Perhaps the biggest problem I see with complementarianism is with its results. Though in essence it upholds the dignity and value of women, this fact gets lost in the mess between what is cultural and Biblical. I hope I don’t sound too simplistic when I say it is very hard to separate the Biblical portrayal of femininity from the many different cultural portrayals dealt with in the Bible, particularly when you consider the 180 our culture has taken from past cultures’ portrayals of femininity. The Bible does not directly answer the question “What is femininity (or masculinity)?”

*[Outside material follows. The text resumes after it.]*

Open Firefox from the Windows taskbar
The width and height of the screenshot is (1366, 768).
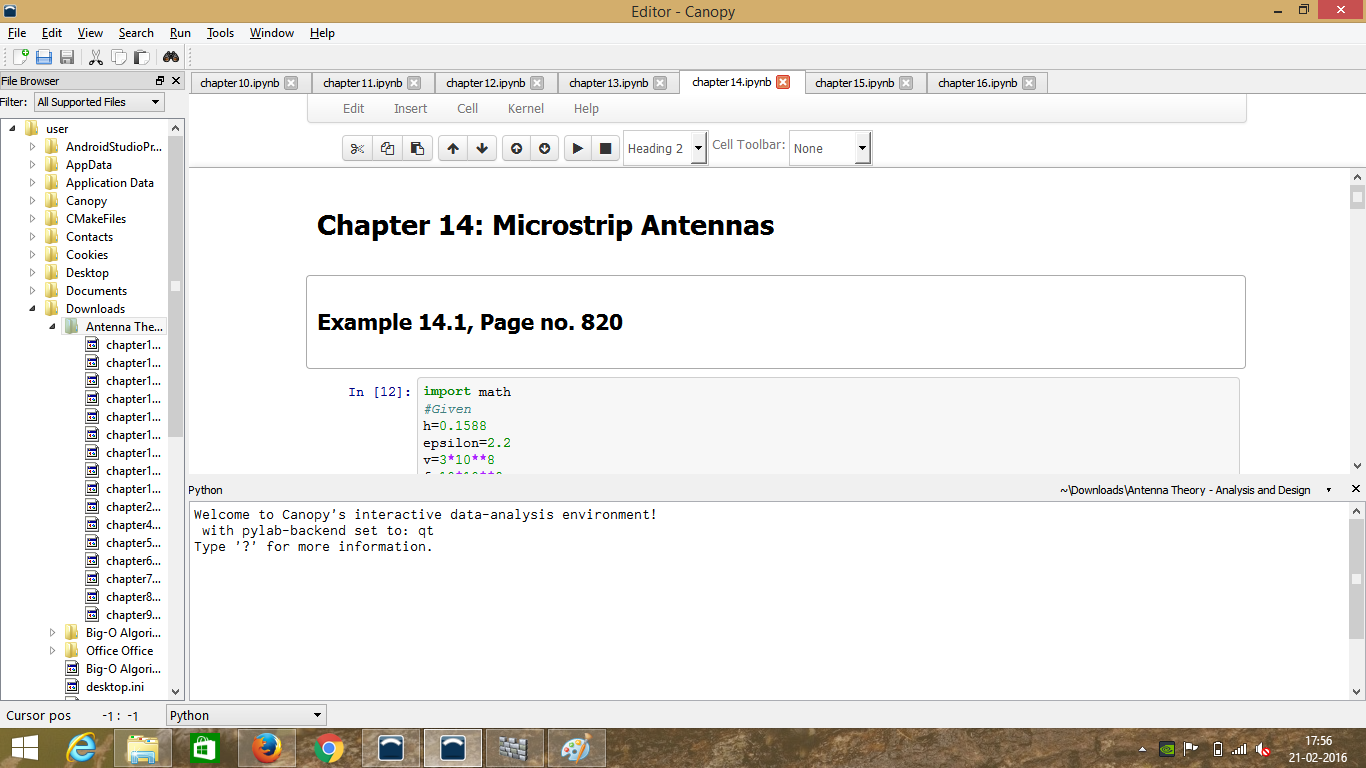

Complementarians are concerned about the “strain on the humanity” of men and women who deny traditional gender roles, but bigotry and sexism festers in the meanwhile. (Piper, Grudem) When a young woman serves communion at her church, when a seminary-trained college professor gives a guest sermon, when women voice their opinions in the church, the reaction should never be wrath and bile. Yet in complementarian churches, that is exactly what is stirred up, rather than peaceful debate over the issues raised, a searching of the scriptures. Furthermore, complementarianism does not encourage women to take charge and be strong and that is unforgiveable. The superwoman from Proverbs 31 needs serious leadership skills and a church that is willing to nurture that within her.
While I admire complementarianism for searching out tough Biblical truths and defending them to the best of their God-given abilities, I am disappointed by their inability to accept other Biblical complexities about right and wrong. The mess that is the history of God’s people is proof enough of the existence of shady gray spaces: Tamar rightfully posing as a prostitute in order to sleep with her father-in-law, for example.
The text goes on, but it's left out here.